Amsterdam heeft daartoe onlangs besloten, op initiatief van de Partij voor de Dieren. Zwolle, Groningen, Emmeloord, Oostzaan en Purmerend deden dat al eerder. Verder zijn er gemeenten die het gebruik van heliumballonnen sterk afraden maar niet verbieden, zoals Den Haag, Leiden, Zandvoort en Pijnacker-Nootdorp.
Volgens de Partij voor de Dieren zorgen de ballonnen niet alleen voor vervuiling, maar zijn ze ook dodelijk voor vissen en vogels. Ze raken verstikt in de linten. Ballonresten zouden in magen van vogels en vissen zijn aangetroffen.
Geen bewijs
„Daar zijn dus helemaal geen bewijzen voor”, zegt Rien Spek, eigenaar van het Amsterdam Ballonnen Bedrijf, de oudste Nederlandse firma in deze sector. Hij ergert zich er vooral aan dat milieuorganisaties en politici maar blijven verwijzen naar de plastic soep in oceanen. „Daar drijft geen ballon tussen en er is niet één wetenschappelijke studie die aantoont dat een ballon in een dier terecht is gekomen.”
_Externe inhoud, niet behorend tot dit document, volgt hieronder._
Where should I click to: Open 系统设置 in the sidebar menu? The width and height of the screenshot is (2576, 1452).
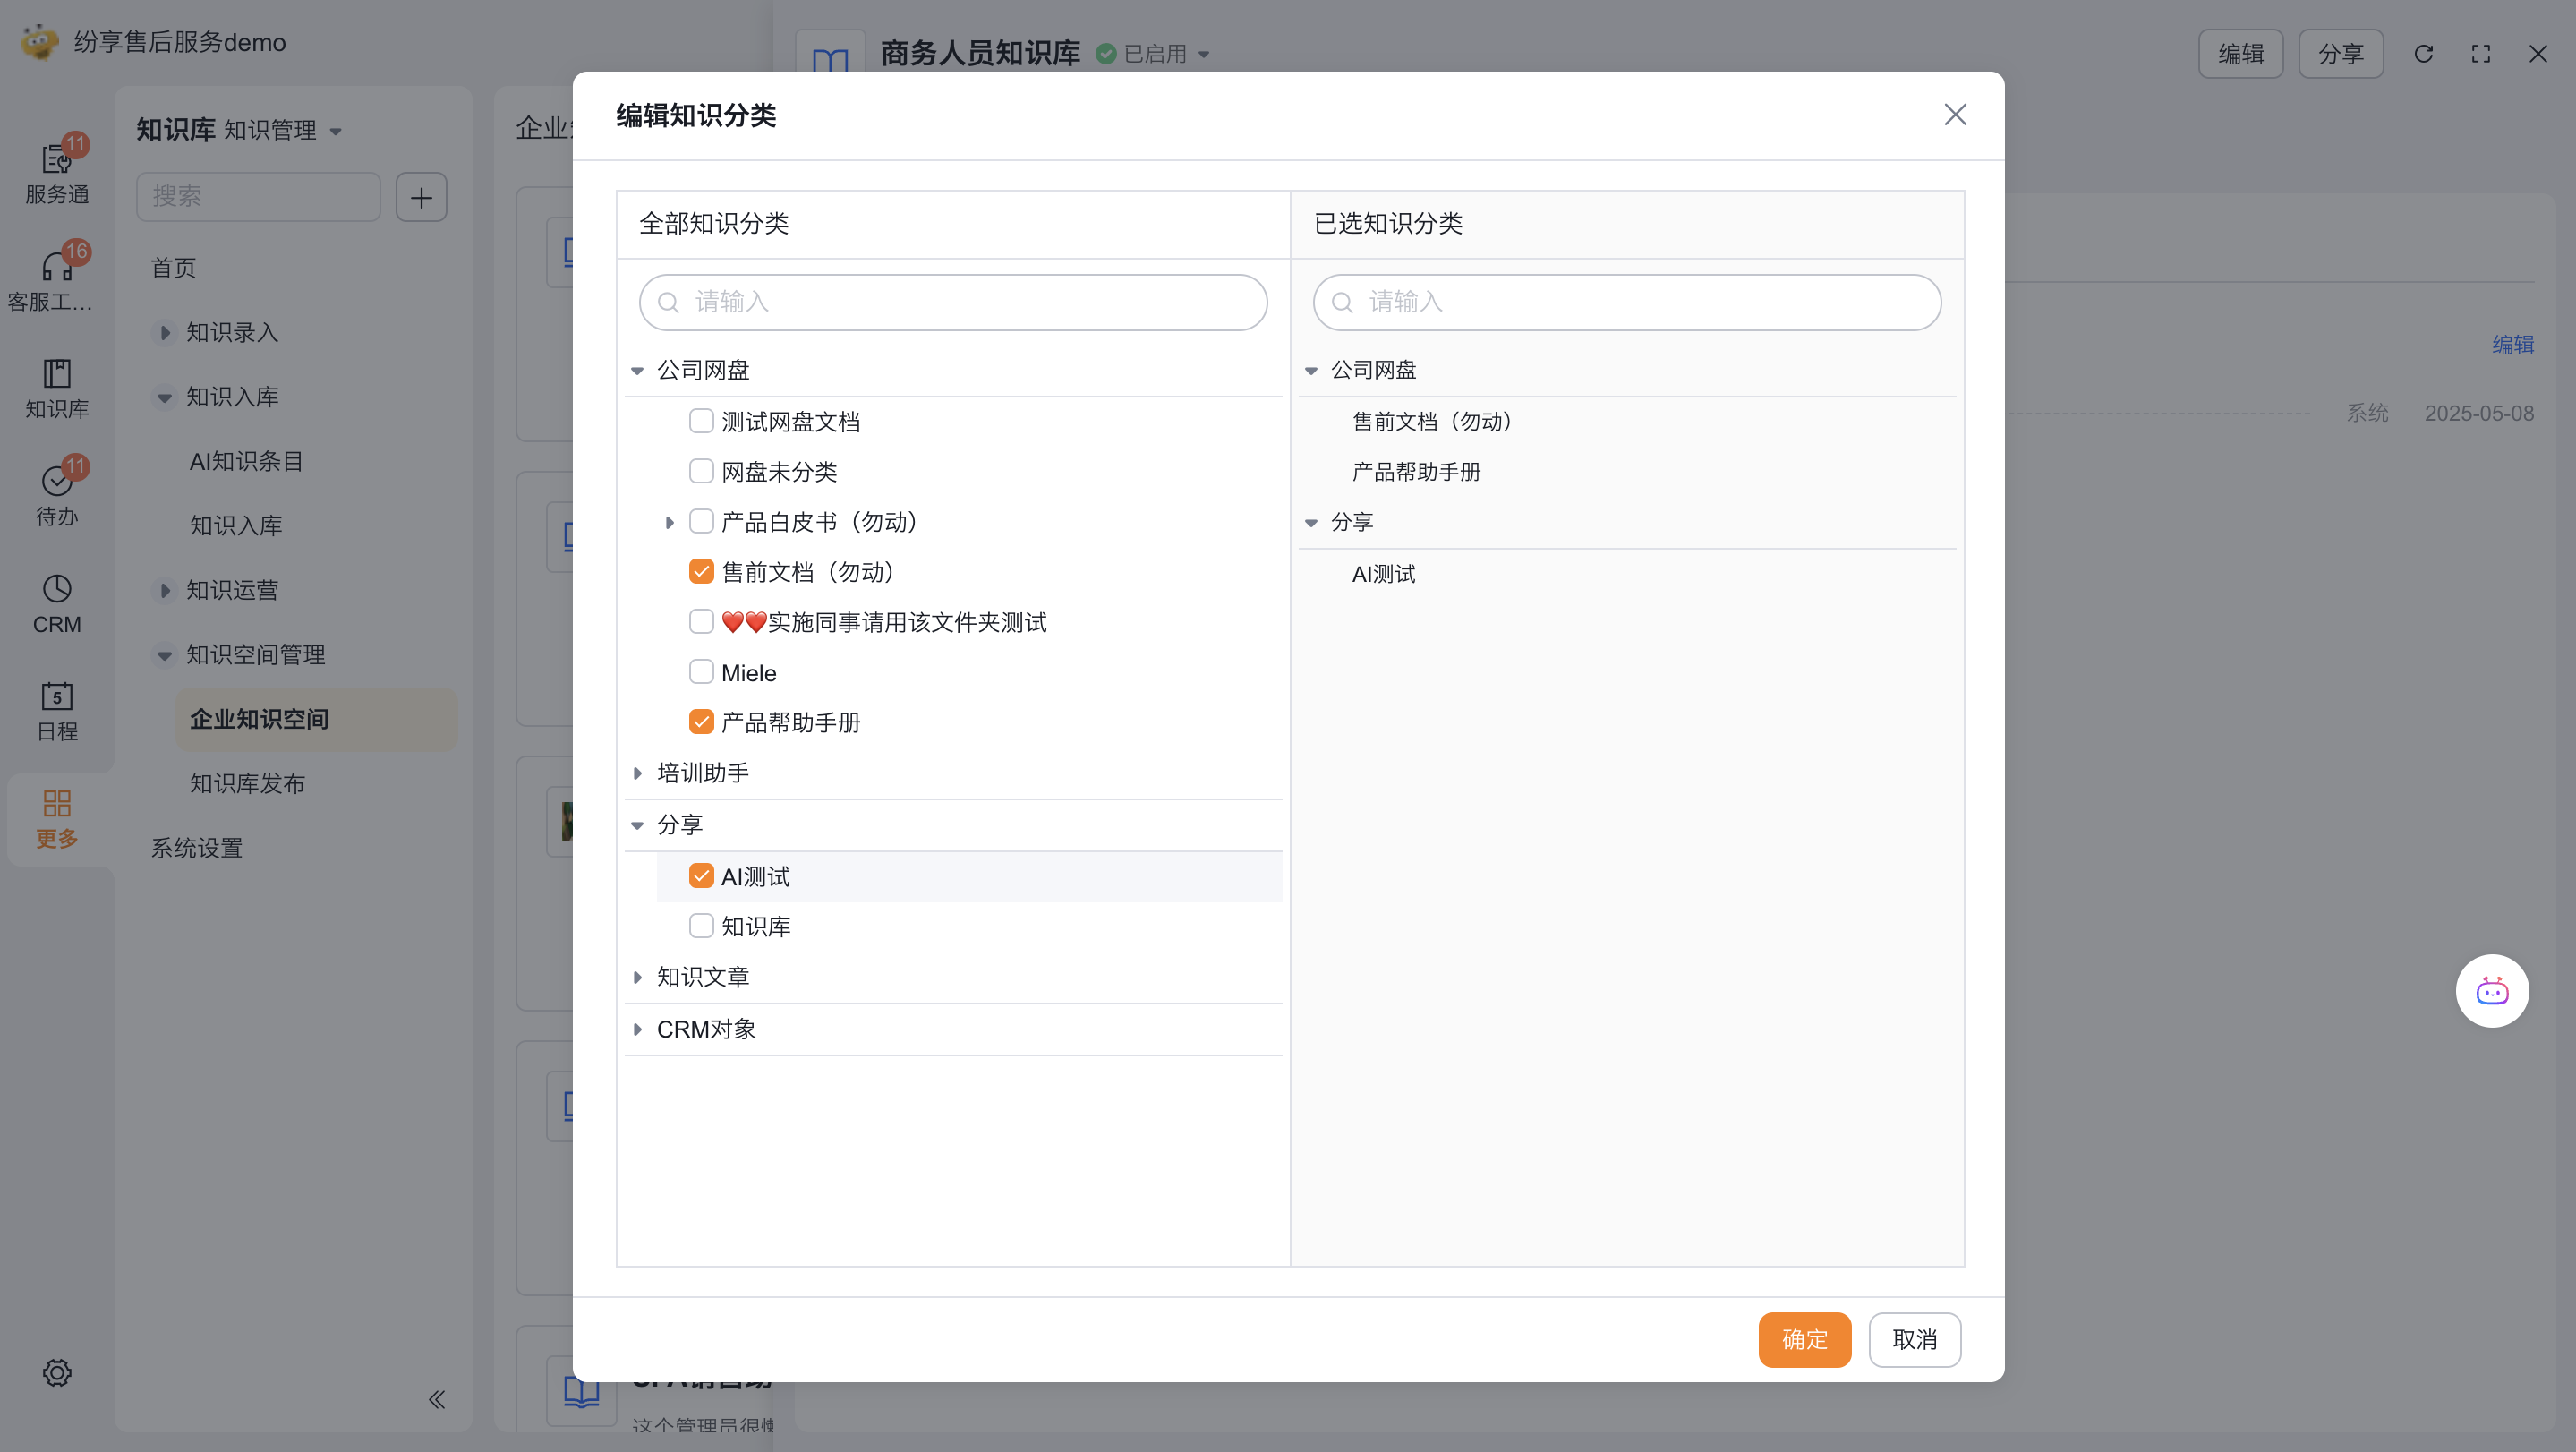[196, 848]
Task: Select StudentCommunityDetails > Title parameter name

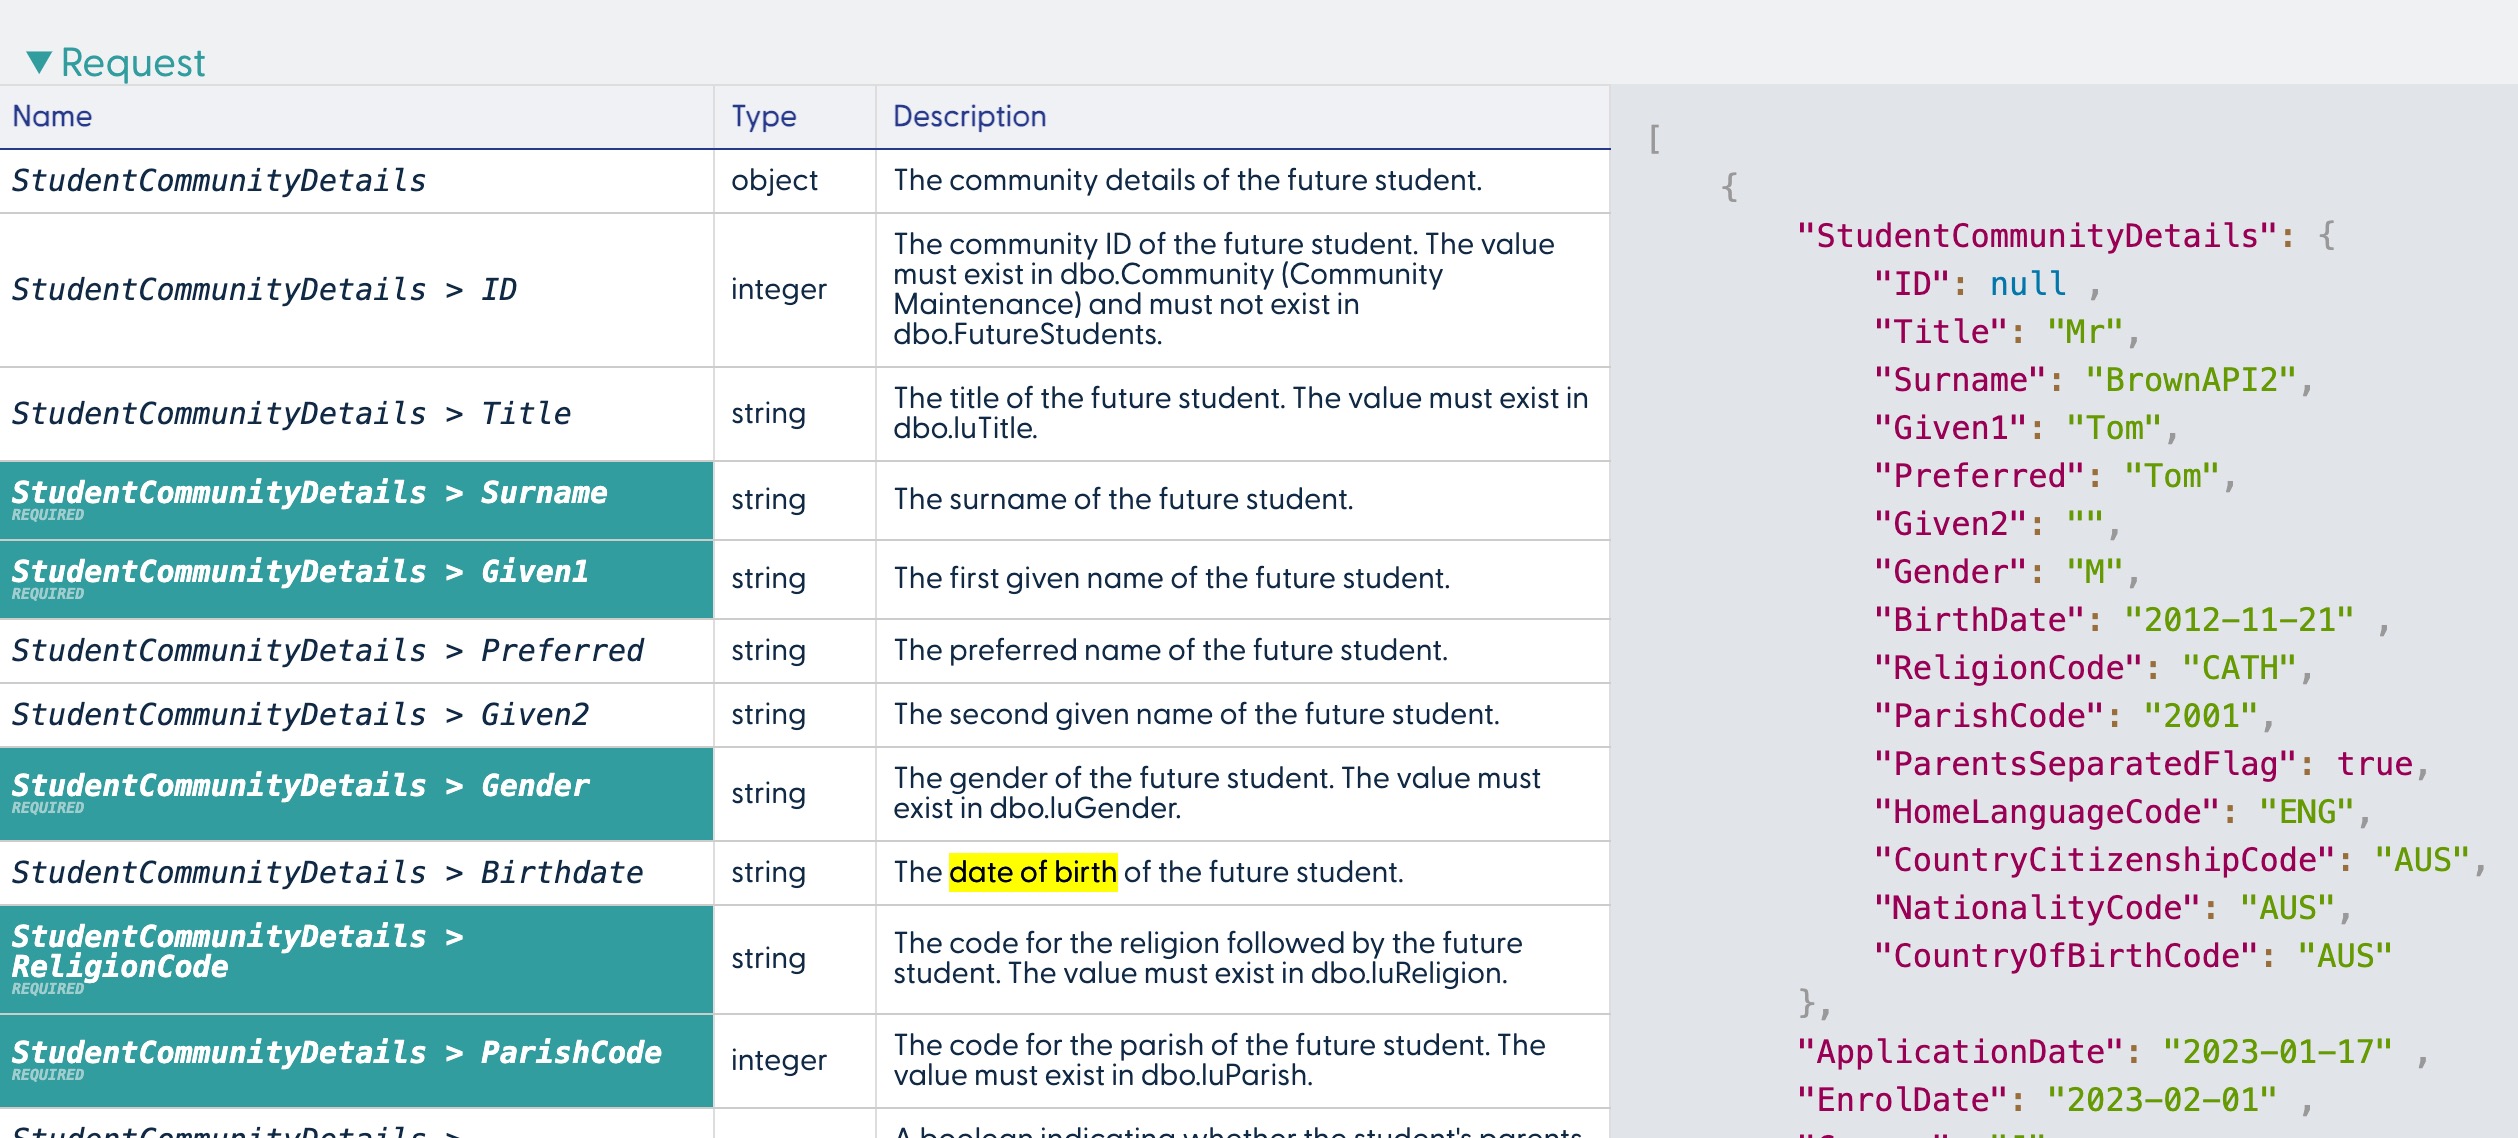Action: 290,413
De betere ballonen worden gemaakt van puur latex, legt hij uit. Dat komt uit een boom en is 100 procent biologisch afbreekbaar, omdat er geen chemicaliën zoals weekmakers aan zijn toegevoegd. Daardoor zijn ze maar beperkt houdbaar, hooguit vier maanden. „Beslist geen jaren, zoals tegenstanders maar blijven beweren. Zij doelen op ballonnen zoals je ze op de kermis ziet, bijvoorbeeld in de vorm van Mickey Mouse.” En dat helium, zegt Spek, is ook nog eens goed voor de natuur. Het helpt de ozonlaag dichten. „Je moet het alleen niet inademen, want dat is dus wél schadelijk.”